In early December 2020, about a month before the deadly U.S. Capitol riot incited by former U.S. President Donald Trump, we commended Georgia elections official Gabriel Sterling for speaking out against Trump’s dangerous speech:
“Mr. President…” Sterling said into a row of microphones in the state capitol, “Stop inspiring people to commit potential acts of violence. Someone’s going to get hurt, someone’s going to get shot, someone’s going to get killed, and it’s not right.”
Sterling also called for his fellow Republicans, including Georgia’s U.S. Senators (who have since lost their seats to Democratic opponents), to denounce dangerous speech and threats of violence related to the election.
“This is elections, this is the backbone of democracy, and all of you who have not said a damn word, are complicit in this.”
“We need you to step up, and if you’re going to take a position of leadership, show some.”
We echoed Sterling’s call, and earlier this month Jessica Haney made a similar exhortation to evangelical Christian leaders who have influence over similar audiences. Liz Cheney is perhaps the most prominent Republican leader to have spoken out against Trump’s lies and dangerous speech (including voting to impeach Trump for inciting the riot) – and in response to her efforts to prevent violence, she was turfed out of her leadership role.
In a speech on the floor of the House of Representatives just before the Republicans voted to remove her from leadership, Cheney spoke about the fragility of freedom and democracy, and the importance of protecting elections.
28 years ago, I stood outside a polling place, a schoolhouse in Western Kenya. Soldiers had chased away people who were lined up to vote.
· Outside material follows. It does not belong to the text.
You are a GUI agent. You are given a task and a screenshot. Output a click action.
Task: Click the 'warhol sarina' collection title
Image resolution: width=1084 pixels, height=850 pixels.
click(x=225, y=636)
A few hours later, they came streaming back in, risking further attack undaunted in their determination to exercise their right to vote.
In 1992, I sat across the table from a young mayor in Russia, and I listened to him talk of his dream of liberating his nation from communism. Years later, for his dedication to the cause of freedom, Boris Nemtsov was assassinated by Vladimir Putin’s thugs.
In Warsaw in 1990, I listened to a young Polish woman tell me that her greatest fear was that people would forget. They would forget what it was like to live under Soviet domination. That they would forget the price of freedom.
Cheney then again denounced dangerous speech and Trump’s lies about the election:
Today we face a threat America has never seen before. A former president who provoked a violent attack on this capital in an effort to steal the election has resumed his aggressive effort to convince Americans that the election was stolen from him. He risks inciting further violence. Millions of Americans have been misled by the former president. They have heard only his words, but not the truth as he continues to undermine our democratic process, sowing seeds of doubt about whether democracy really works at all.
Cheney should be commended for joining Gabriel Sterling doing the right thing and standing up against dangerous speech and violence. Instead, her colleagues punished her, demonstrating that they value their own electoral interests more than preventing violence or protecting democracy and the rule of law. This deeply disturbing response will undoubtedly have a chilling effect on other Republican leaders who might otherwise be convinced to speak out.
We can only hope that some leaders will be moved by Cheney’s words and decide to follow her example in doing the right thing, even when it’s unpopular and has negative consequences. As Cheney said:
Our duty is clear, every one of us who has sworn the oath must act to prevent the unraveling of our democracy. This is not about policy. This is not about partisanship. This is about our duty as Americans.